Burkhard Birke: Welches waren aus französischer Sicht die wichtigsten Punkte, die es im Rahmen der Zwei-plus-Vier-Verhandlungen zu lösen galt – wobei der französische Außenminister Dumas immer von Vier-plus-Zwei-Verhandlungen sprach, eine Nuancierung sicher nicht nur semantischer Natur?
Hubert Védrine: Die beiden deutschen Staaten konnten diese Verhandlungen nicht abschließen, weil die internationalen Verträge diese Vollmacht den vier Siegermächten, den USA, der UDSSR, Großbritannien und Frankreich eingeräumt hatten. Dumas hatte also Recht, aber nach einiger Zeit hat man beide Formeln benutzt aus psychologischen und politischen Überlegungen heraus. Am Ende hat sich Zwei-plus-Vier durchgesetzt, was das damalige Klima am besten umschrieb.
Entscheidend war aus französischer Sicht, dass der Prozess demokratisch ablief, mit Wahlen in beiden Teilen Deutschlands, dass er friedlich von statten ging, dass das vereinte Deutschland weiterhin keine ABC-Waffen besitzen würde. Europa sollte gestärkt werden. Das war der Kern der Abmachung zwischen Kohl und Mitterrand über die Währungsunion.
Bezüglich der Oder-Neiße-Grenze gab es ernste Spannungen, weil François Mitterrand gesagt hatte, diese Frage müsse vor der Wiedervereinigung geregelt sein. Die konservative Presse und dann die konservativen Politiker in Deutschland attackierten ihn deshalb. Später folgten Attacken der rechten Presse in Frankreich, die von Mitterand nach acht, neun Jahren Amtszeit genug hatte.
Burkhard Birke: Hubert Védrine, es heißt auch, Frankreich hatte Angst vor einem neutralen Deutschland. Wie konnte Gorbatschow überzeugt werden, das vereinte Deutschland Mitglied der Nato werden zu lassen. Und wollte Mitterrand nicht, dass das vereinte Deutschland zwar Mitglied der Nato, nicht aber der Militärstrukturen bliebe – so wie Frankreich?

ZU ERLEDIGEN:
(1) Was hatte François Mitterrand laut dem Interview zu den Zwei-plus-Vier-Verhandlungen über die Oder-Neiße-Grenze gesagt?
(2) Setzen Sie das Interview zu den Zwei-plus-Vier-Verhandlungen nach seinem letzten Satz fort.
Die Daten weiter unten haben mit dem Interview zu den Zwei-plus-Vier-Verhandlungen nichts zu tun.

VORLIEGENDE DATEN:
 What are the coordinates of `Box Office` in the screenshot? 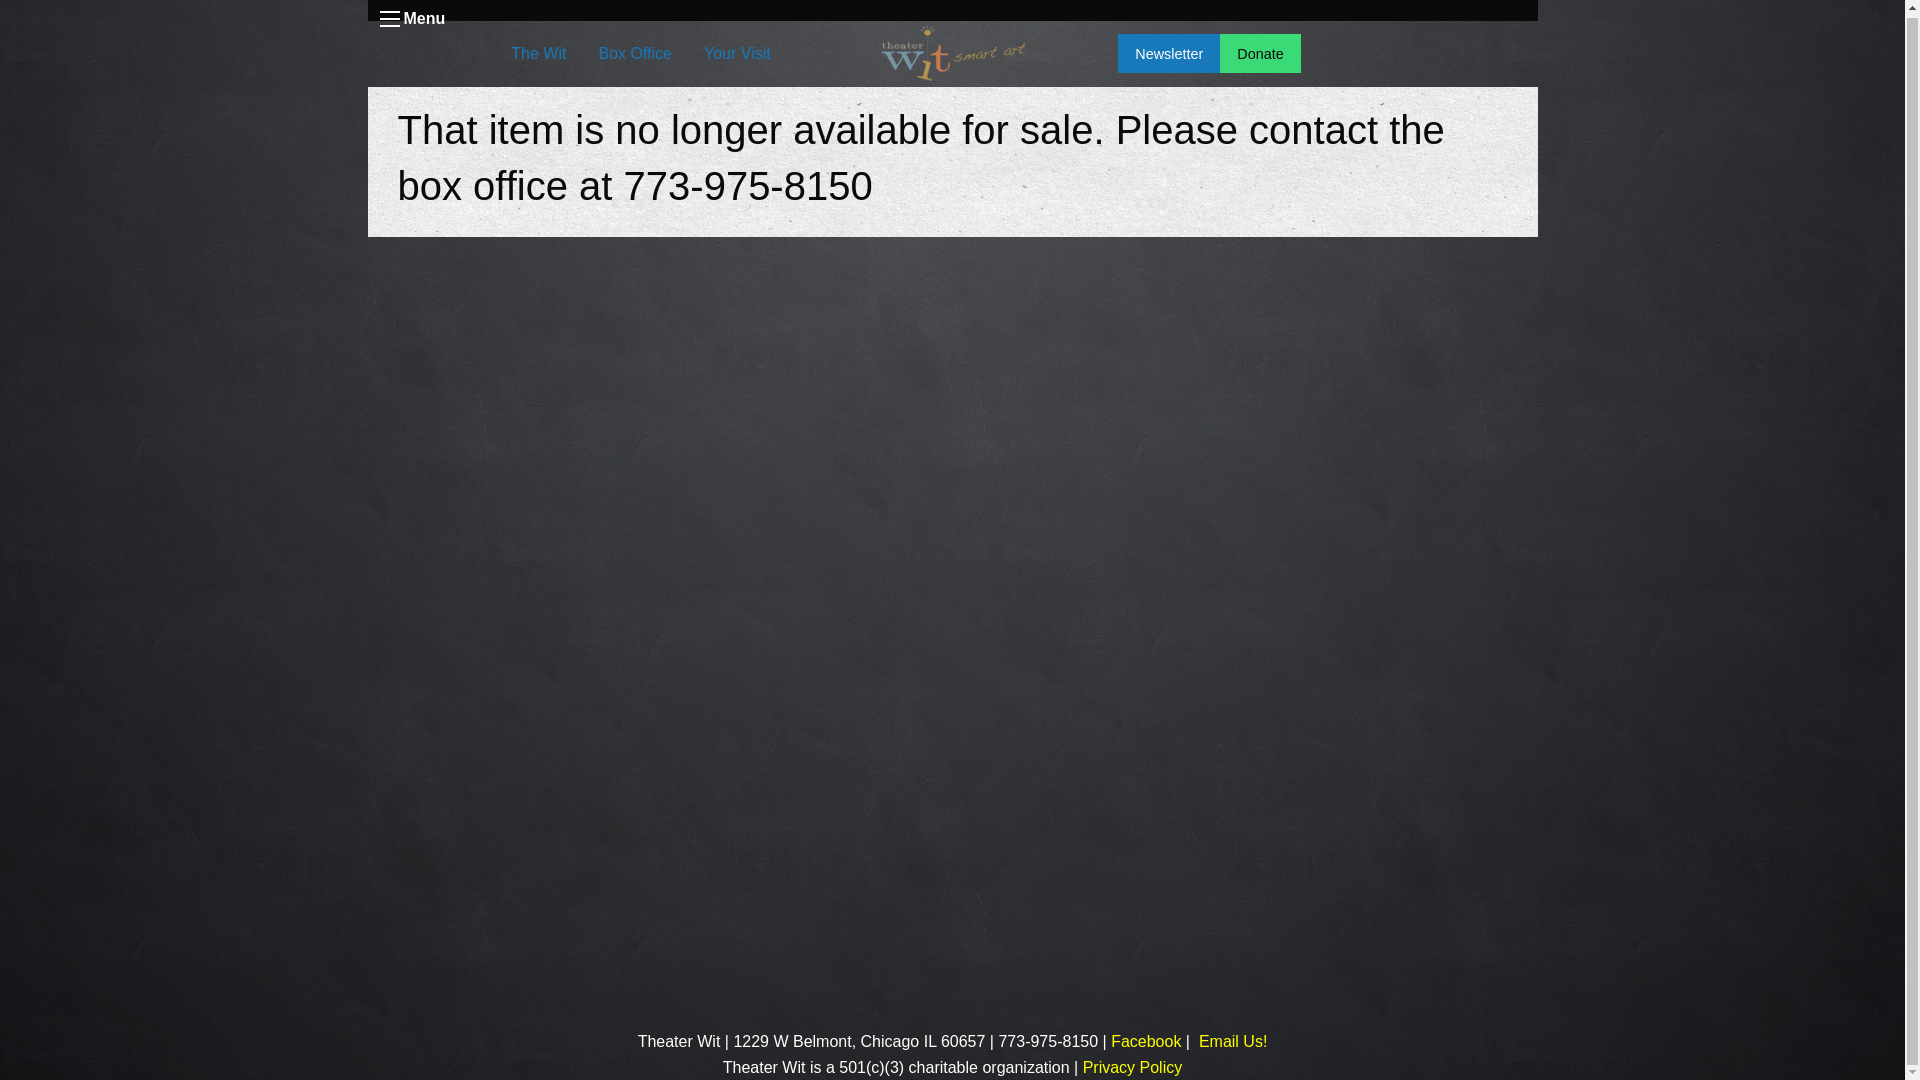 It's located at (634, 54).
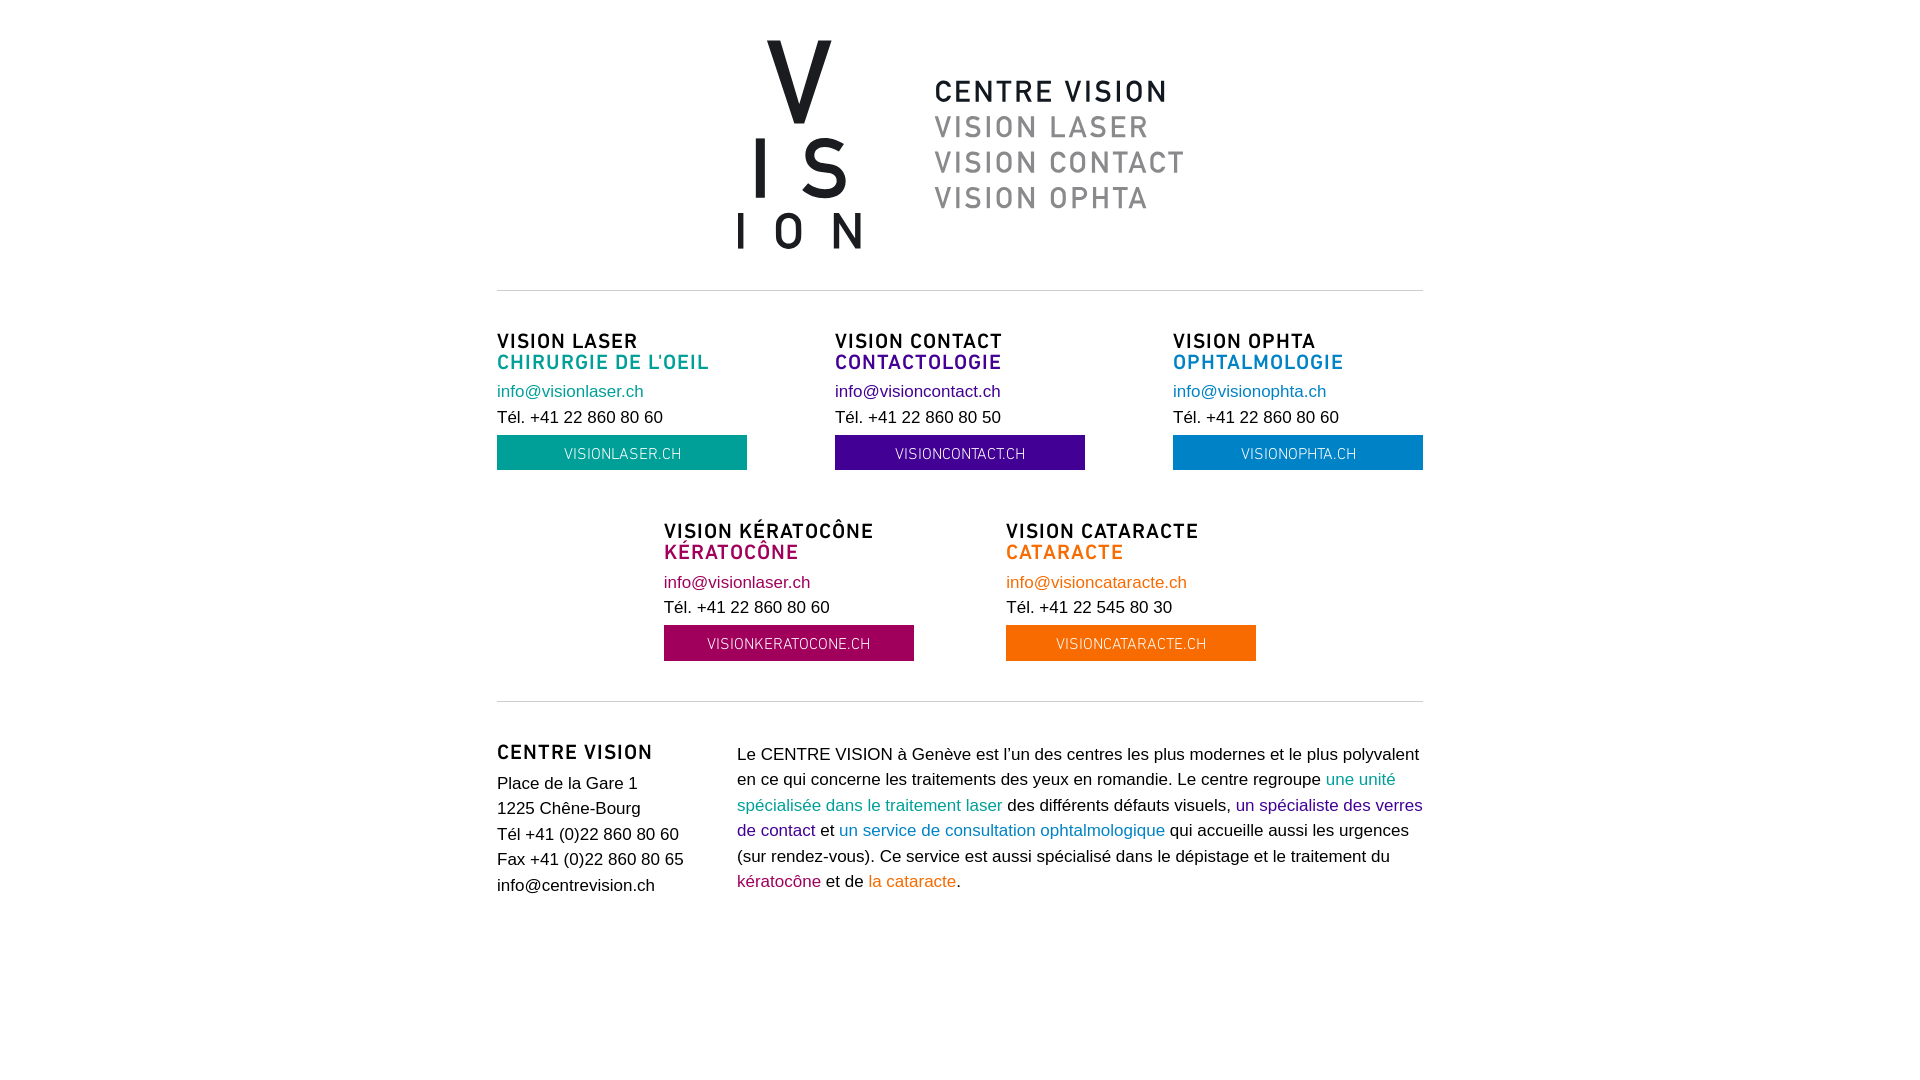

LÖSUNGEN:
(1) Diese Frage müsse vor der Wiedervereinigung geregelt sein.

(2)
"Unvorstellbar, dass Deutschland unter Kohl neutral würde"
Hubert Védrine: Den Vorschlag gab es, aber er war nie mehrheitsfähig. Und ich habe nicht den Eindruck, dass Mitterand ihn ernsthaft umsetzen wollte. Er hat nie auf ein neutrales Deutschland gesetzt, andererseits hat er aber auch nie Angst vor einem neutralen Deutschland gezeigt. Es war unvorstellbar, dass Deutschland unter Kohl neutral würde.
Es ist allerdings richtig, dass François Mitterrand und Roland Dumas – unabhängig von der deutschen Frage – der Auffassung waren, dass man die Nato nicht unbedingt erhalten müsste, da die Sowjetunion und der Warschauer Pakt im Auflösungsprozess begriffen waren.
Das Bündnis sollte erhalten, aber die Organisation, die Militärstruktur, die zu Friedenszeiten schon auf Krieg ausgerichtet war, hielten sie für überflüssig.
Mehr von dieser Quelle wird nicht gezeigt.